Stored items
+ + + + + + +

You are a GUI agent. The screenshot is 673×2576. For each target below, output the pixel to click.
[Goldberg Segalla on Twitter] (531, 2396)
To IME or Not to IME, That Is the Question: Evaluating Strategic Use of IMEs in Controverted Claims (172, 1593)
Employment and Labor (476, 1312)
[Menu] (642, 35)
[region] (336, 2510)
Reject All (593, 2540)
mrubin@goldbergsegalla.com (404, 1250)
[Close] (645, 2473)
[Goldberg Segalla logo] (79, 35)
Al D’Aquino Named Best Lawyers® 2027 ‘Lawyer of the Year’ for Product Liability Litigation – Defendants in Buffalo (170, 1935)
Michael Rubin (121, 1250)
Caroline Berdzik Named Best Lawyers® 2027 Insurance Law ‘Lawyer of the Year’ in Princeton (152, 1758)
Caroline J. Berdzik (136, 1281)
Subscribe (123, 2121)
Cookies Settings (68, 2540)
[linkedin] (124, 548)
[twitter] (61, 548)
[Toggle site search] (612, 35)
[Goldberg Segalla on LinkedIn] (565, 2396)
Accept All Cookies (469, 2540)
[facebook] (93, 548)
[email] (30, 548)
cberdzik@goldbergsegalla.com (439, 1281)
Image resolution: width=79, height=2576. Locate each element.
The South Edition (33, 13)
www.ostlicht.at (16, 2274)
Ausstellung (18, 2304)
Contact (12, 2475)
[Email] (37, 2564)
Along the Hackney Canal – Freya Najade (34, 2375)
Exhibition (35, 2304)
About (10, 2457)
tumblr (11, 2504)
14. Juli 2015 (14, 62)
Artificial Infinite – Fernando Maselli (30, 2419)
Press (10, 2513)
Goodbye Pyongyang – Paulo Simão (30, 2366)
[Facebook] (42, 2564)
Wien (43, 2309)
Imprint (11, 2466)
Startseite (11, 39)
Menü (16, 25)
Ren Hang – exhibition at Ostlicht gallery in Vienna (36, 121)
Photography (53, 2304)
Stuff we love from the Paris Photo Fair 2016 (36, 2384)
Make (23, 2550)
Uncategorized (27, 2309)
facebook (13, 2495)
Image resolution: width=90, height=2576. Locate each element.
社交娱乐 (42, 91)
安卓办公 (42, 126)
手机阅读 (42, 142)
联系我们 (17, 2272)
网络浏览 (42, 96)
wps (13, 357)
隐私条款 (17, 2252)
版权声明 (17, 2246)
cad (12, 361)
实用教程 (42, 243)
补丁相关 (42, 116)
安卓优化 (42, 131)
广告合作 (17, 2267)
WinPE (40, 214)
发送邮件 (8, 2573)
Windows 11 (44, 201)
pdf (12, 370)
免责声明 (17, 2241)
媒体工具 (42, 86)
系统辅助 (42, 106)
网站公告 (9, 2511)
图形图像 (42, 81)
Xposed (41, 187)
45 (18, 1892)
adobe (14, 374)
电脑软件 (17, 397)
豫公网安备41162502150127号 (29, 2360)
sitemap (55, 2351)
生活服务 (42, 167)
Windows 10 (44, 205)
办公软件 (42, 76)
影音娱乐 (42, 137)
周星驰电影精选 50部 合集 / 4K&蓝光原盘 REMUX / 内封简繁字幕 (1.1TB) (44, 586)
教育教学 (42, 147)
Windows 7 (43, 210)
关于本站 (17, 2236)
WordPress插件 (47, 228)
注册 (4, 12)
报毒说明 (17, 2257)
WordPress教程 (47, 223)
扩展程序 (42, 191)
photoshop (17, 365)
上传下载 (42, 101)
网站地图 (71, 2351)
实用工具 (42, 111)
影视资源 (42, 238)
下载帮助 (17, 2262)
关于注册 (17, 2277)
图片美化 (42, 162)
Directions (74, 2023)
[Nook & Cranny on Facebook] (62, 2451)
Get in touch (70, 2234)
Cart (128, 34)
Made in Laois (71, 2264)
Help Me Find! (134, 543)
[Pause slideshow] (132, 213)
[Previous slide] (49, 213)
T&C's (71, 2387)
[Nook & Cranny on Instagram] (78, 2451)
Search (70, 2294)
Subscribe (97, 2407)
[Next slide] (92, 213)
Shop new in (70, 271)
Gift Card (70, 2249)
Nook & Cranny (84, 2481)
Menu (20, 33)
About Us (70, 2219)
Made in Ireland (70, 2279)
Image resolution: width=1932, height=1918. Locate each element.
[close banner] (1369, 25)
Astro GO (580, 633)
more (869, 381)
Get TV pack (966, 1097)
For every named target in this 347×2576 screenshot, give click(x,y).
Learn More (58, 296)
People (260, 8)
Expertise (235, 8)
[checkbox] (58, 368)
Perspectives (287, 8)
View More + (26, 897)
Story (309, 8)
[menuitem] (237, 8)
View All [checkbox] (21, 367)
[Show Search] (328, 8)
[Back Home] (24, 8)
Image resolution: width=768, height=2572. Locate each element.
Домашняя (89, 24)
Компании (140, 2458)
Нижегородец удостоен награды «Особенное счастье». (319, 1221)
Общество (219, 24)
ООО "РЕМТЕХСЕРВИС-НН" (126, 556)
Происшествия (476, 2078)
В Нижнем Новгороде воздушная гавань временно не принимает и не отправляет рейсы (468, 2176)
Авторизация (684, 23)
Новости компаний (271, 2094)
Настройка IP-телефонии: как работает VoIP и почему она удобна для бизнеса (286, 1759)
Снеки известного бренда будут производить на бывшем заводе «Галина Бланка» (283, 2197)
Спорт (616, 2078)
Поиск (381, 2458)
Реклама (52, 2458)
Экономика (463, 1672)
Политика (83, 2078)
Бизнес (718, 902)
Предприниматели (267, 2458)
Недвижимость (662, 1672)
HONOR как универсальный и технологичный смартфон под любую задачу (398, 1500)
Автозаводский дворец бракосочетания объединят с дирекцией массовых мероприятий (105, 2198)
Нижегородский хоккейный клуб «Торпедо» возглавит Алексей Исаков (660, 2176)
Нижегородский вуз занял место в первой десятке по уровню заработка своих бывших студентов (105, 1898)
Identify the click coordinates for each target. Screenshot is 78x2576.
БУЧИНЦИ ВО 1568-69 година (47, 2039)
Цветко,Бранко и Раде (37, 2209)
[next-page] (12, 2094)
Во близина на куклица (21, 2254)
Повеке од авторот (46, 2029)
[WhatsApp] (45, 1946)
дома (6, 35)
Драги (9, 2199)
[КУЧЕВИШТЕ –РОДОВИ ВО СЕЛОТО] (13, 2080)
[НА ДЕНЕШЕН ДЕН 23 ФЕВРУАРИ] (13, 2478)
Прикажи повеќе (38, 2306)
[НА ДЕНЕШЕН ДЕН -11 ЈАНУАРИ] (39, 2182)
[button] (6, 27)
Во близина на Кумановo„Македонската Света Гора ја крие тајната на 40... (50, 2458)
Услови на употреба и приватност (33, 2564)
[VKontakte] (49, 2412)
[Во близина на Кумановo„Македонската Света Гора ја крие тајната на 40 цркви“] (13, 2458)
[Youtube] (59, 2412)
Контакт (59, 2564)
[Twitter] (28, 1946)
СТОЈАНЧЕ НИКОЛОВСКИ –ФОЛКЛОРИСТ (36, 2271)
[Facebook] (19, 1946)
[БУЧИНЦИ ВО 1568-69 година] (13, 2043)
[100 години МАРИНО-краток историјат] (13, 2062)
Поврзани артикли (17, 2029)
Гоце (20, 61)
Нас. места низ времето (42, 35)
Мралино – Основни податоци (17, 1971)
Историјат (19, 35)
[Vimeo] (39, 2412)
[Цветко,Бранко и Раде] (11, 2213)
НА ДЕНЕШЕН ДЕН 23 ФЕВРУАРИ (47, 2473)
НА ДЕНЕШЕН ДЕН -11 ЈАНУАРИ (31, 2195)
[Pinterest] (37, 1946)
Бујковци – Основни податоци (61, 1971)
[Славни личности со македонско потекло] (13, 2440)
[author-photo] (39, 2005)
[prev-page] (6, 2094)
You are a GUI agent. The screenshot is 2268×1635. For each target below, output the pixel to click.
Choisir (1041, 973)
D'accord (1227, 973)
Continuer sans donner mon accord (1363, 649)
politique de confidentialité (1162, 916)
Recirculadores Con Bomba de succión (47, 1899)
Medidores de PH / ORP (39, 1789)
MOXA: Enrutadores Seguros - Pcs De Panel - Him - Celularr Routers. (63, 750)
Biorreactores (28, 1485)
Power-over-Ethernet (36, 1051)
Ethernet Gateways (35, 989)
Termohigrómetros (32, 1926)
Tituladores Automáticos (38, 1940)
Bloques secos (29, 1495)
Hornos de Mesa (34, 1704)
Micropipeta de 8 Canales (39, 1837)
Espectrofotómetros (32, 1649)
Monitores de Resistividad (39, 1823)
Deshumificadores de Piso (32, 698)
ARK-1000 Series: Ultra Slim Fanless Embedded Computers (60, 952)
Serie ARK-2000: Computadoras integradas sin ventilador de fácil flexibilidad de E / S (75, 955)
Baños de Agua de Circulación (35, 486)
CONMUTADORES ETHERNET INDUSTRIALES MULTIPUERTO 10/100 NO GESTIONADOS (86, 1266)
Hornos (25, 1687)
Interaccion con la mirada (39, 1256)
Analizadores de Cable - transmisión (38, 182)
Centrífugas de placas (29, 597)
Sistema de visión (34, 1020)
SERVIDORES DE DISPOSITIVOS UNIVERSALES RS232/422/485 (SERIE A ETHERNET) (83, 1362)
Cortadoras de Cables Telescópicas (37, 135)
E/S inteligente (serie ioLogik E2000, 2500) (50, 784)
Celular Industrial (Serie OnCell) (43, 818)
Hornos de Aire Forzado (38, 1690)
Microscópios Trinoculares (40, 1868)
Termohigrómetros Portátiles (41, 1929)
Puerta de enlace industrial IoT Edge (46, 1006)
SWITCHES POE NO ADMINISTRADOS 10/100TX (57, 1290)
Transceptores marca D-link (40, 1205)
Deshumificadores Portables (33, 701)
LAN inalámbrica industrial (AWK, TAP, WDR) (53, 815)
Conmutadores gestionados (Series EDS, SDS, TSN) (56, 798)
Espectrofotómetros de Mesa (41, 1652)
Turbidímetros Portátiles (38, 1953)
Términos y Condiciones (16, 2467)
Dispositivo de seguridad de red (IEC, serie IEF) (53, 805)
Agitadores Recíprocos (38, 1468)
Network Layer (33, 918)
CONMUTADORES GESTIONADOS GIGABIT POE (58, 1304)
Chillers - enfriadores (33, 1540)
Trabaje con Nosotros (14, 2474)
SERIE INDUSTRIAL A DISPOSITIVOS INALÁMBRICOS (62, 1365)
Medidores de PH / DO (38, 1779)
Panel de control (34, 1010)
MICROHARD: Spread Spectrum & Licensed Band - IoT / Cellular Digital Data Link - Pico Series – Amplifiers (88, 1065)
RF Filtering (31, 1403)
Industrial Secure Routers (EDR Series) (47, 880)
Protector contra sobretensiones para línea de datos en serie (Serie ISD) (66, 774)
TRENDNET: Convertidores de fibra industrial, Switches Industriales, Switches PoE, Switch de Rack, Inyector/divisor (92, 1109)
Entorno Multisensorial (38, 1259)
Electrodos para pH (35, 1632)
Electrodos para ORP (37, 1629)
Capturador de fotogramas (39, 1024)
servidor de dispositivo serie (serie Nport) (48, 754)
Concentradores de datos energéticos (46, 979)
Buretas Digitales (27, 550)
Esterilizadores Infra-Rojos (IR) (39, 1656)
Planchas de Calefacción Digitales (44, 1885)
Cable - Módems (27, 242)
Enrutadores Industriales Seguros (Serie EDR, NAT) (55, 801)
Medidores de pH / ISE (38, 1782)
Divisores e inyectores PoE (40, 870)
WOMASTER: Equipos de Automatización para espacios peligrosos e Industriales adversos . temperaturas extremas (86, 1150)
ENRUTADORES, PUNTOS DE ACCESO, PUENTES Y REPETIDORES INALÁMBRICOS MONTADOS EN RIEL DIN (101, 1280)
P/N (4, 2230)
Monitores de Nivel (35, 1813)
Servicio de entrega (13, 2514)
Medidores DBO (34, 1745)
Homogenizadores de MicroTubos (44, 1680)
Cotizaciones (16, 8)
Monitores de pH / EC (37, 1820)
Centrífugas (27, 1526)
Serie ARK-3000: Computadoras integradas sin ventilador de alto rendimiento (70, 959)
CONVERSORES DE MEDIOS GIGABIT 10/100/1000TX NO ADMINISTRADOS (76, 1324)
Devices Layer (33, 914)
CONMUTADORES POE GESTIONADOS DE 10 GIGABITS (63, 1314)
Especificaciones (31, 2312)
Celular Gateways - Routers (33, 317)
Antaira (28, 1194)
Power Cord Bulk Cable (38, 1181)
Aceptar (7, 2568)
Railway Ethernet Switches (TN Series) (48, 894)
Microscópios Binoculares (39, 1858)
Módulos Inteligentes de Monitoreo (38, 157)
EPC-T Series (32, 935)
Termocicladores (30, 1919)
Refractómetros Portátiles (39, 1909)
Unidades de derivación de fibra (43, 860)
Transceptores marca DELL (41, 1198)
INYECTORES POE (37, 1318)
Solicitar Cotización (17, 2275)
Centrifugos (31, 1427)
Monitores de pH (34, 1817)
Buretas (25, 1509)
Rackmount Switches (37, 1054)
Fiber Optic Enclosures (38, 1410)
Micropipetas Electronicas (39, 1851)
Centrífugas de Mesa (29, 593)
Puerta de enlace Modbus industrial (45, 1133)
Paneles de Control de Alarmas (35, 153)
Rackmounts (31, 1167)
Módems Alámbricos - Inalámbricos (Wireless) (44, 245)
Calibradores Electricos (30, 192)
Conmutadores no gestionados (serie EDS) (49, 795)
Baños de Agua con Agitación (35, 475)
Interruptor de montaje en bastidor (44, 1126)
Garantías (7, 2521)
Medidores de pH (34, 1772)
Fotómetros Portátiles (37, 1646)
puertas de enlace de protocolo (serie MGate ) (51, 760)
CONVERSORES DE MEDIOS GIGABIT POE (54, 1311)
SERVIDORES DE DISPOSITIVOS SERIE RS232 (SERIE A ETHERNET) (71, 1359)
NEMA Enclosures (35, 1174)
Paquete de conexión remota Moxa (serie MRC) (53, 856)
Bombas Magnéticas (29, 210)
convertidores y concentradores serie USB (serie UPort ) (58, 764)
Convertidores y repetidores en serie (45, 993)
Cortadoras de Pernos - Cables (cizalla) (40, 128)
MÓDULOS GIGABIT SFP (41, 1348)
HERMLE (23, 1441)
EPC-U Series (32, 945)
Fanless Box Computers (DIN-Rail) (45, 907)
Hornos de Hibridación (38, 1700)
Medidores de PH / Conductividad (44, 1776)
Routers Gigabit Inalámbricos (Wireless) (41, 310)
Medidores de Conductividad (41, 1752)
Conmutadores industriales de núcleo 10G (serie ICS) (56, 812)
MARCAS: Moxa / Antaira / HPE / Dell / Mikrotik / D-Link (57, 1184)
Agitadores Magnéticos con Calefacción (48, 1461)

+ + + + + + +

• [What is required]: Could you restate word for word the lines above, from the one that contains "Cart (128, 34)" through the one that contains "Get TV pack (966, 1097)", and no others?

• [Written solution]:
Cart (128, 34)
Made in Laois (71, 2264)
Help Me Find! (134, 543)
[Pause slideshow] (132, 213)
[Previous slide] (49, 213)
T&C's (71, 2387)
[Nook & Cranny on Instagram] (78, 2451)
Search (70, 2294)
Subscribe (97, 2407)
[Next slide] (92, 213)
Shop new in (70, 271)
Gift Card (70, 2249)
Nook & Cranny (84, 2481)
Menu (20, 33)
About Us (70, 2219)
Made in Ireland (70, 2279)
Image resolution: width=1932, height=1918. Locate each element.
[close banner] (1369, 25)
Astro GO (580, 633)
more (869, 381)
Get TV pack (966, 1097)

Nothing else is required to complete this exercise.